:: 本文 ::
****************************************

医薬品ネット販売規制は「違憲違法」--ケンコーコムらが改正薬事法省令めぐり国を提訴 - (page 2)

岩本有平(編集部)2009年05月25日 20時00分

 阿部氏も今回の省令が改正薬事法で定められた範囲を超えた規定であり「違憲違法」と指摘。あわせて本来薬害被害の防止などが目的の規制であれば、販売業者に医薬品の情報提供を義務付けすることで十分達成できるため、ネット販売の禁止は過大な規制であり、憲法22条に違反するとした。

 改正薬事法では登録販売者を用意するという努力目標のもと、コンビニエンスストアでも第2類および第3類の医薬品が販売可能になる。こういった規制緩和がある一方でネット販売が第3類に限定されることになる。これについては「不公平。この省令が『安全』を基準にしたものではないことを露呈している」と語った。さらに対面販売でもコミュニケーションが不十分であることもあり、「ネット販売で情報提供をきっちりできれば、お客の状況によって安全で自由なほうを選べる」としてむしろネット販売を積極的に認めるべきだとした。

****************************************

:: 作業内容 ::
医薬品ネット販売規制に関する本文から、次の問いに答えよ。
1. 阿部氏は、ネット販売の禁止が憲法の何条に違反するとしたか。
2. 改正薬事法により、コンビニエンスストアで販売可能になる医薬品は第何類か。
3. 改正薬事法の省令により、ネット販売は第何類の医薬品に限定されるか。

:: 表示情報 ::
****************************************

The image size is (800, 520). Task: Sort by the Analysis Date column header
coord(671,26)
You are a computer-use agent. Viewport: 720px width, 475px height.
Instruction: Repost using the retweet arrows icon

****************************************

:: 解答 ::
1. 憲法22条
2. 第2類および第3類
3. 第3類